Ensuite (deuxième aspect de ce redoublement de la logique utopique), la fidélité à l’utopie conduit Macherey à affirmer, au moment même où il souligne et déploie un par un, analytiquement, les paradoxes et les dangers de ces rêveries politiques, leur nécessité envers et contre tout : la « conscience critique » à laquelle l’ouvrage entend contribuer ne consistant pas à démêler le bon grain rationnel de l’ivraie imaginaire, mais à affirmer que leur solidarité forme bien le noyau, et le trésor, de la pensée utopique (« le propre de l’utopie, c’est justement qu’elle mêle inextricablement les valeurs du vrai et du faux, ou si on veut le dire autrement, de la raison et de l’imagination : c’est son défaut constitutionnel, mais c’est aussi ce qui en fait le prix, et la rend irremplaçable et même inéluctable », p.94). Cette affirmation est d’autant plus frappante que ce caractère inéluctable de l’utopie, que cette présence nécessaire à laquelle le livre non seulement appelle, mais contribue en nous mettant en présence de quelques utopies remarquables, s’enlève sur le fond d’un constat d’absence ou d’épuisement radical, épuisement que Macherey ne se contente pas de constater sur un mode platement désabusé (de l’utopie, il n’y en aurait aujourd’hui pas assez, faute d’imagination, d’énergie ou d’indocilité au réel, et il faudrait s’y remettre), mais dont il fournit une clef de lecture possible à travers une relecture patiente des thèses de l’ouvrage de Karl Mannheim, Idéologie et utopie.
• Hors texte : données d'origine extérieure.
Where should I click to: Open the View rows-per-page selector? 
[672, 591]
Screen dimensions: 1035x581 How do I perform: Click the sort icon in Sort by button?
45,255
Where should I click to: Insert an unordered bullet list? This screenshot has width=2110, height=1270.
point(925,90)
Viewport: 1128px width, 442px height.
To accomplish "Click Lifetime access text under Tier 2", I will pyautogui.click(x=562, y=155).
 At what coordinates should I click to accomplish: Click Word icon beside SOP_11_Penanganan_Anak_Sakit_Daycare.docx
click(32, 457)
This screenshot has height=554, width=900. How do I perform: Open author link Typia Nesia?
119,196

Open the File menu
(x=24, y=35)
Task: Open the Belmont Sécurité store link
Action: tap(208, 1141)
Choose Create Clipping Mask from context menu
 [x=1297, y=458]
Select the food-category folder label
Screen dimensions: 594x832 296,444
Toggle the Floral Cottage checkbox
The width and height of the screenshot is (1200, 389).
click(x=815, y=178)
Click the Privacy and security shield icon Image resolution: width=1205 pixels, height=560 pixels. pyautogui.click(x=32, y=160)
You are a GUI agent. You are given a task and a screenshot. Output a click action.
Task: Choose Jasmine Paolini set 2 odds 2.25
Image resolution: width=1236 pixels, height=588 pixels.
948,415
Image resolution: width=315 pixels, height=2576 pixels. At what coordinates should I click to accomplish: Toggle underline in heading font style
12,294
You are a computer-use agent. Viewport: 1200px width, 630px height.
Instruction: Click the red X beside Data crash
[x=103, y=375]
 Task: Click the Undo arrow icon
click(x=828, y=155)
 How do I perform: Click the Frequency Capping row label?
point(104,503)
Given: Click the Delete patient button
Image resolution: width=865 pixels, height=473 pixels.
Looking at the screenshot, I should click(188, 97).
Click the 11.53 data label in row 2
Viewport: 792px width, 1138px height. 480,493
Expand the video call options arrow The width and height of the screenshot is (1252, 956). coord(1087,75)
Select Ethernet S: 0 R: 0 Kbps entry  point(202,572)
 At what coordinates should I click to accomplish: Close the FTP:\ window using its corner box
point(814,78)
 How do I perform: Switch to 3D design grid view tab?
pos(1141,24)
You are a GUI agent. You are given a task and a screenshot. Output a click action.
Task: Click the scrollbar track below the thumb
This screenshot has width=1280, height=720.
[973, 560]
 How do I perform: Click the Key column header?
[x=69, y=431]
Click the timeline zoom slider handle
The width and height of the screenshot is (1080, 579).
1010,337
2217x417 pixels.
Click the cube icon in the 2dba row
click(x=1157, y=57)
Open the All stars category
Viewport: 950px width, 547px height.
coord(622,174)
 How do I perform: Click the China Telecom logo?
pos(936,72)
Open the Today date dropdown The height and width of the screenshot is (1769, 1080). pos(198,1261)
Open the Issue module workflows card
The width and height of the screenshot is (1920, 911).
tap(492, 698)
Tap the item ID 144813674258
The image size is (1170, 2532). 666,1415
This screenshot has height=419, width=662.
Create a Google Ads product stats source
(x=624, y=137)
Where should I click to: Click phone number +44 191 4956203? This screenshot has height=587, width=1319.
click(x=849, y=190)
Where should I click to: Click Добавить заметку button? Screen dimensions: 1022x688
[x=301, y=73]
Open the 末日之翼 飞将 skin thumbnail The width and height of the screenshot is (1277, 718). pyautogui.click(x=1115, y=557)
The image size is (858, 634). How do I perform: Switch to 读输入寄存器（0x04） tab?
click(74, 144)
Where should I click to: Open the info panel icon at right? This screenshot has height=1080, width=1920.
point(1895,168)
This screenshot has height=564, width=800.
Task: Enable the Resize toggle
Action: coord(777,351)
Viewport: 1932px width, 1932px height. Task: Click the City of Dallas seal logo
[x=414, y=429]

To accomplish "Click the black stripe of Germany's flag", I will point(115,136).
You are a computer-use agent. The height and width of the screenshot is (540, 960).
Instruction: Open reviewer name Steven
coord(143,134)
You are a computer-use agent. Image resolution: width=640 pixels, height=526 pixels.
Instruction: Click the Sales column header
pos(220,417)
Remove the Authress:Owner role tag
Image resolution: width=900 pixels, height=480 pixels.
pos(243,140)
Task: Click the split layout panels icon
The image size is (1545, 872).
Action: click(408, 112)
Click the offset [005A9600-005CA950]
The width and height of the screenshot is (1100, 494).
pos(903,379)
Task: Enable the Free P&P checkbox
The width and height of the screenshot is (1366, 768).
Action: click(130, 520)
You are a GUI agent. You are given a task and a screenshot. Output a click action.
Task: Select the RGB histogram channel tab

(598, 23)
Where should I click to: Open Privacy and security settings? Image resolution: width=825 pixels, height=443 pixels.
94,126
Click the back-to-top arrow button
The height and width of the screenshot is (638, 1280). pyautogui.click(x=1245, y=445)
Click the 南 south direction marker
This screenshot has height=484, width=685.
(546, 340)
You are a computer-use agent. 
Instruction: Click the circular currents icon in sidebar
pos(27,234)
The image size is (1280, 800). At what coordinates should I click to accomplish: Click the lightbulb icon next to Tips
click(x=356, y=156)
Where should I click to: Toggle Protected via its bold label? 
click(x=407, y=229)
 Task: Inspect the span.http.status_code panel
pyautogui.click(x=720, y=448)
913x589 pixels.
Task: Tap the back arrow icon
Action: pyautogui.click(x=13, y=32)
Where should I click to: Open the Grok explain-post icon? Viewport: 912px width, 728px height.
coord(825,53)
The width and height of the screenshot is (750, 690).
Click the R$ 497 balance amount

Selon Mannheim en effet, c’est la logique interne à la pensée utopique qui, depuis dix siècles, la porte à tendanciellement disparaître, à mesure qu’elle tâche de combler l’écart qui la sépare du réel. L’histoire de la pensée utopique, ce serait alors celle d’une démarche d’abord située dans une rupture radicale vis-à-vis du présent et de l’immanence des formes sociales, tendrait de plus en plus à se confondre « avec le monde objectif et ses nécessités incontournable », à s’identifier au mouvement effectif de la réalité elle-même, l’utopie communiste marquant à cet égard, par son effort pour identifier strictement la promesse d’une société à venir aux contradictions de la société présente, à la fois une apogée et une possible extinction. Par delà ce moment, ne subsisterait plus « en tant qu’esprit qui nie » que la possibilité d’une « protestation anarchiste » refusant toute représentation d’un « autrement qu’être du social » (pour reprendre une formule de Paul Ricoeur, auteur ici convoqué et qu’on n’attendrait pas forcément sous la plume de Pierre Macherey) ; de sorte qu’il y aurait quelque utopie à expliquer, d’un même trait, pourquoi il n’y a plus d’utopie possible et pourquoi il en faut tout de même, à revendiquer ou à exiger l’utopie en dépit de la logique qui la porte à disparaître en se réalisant.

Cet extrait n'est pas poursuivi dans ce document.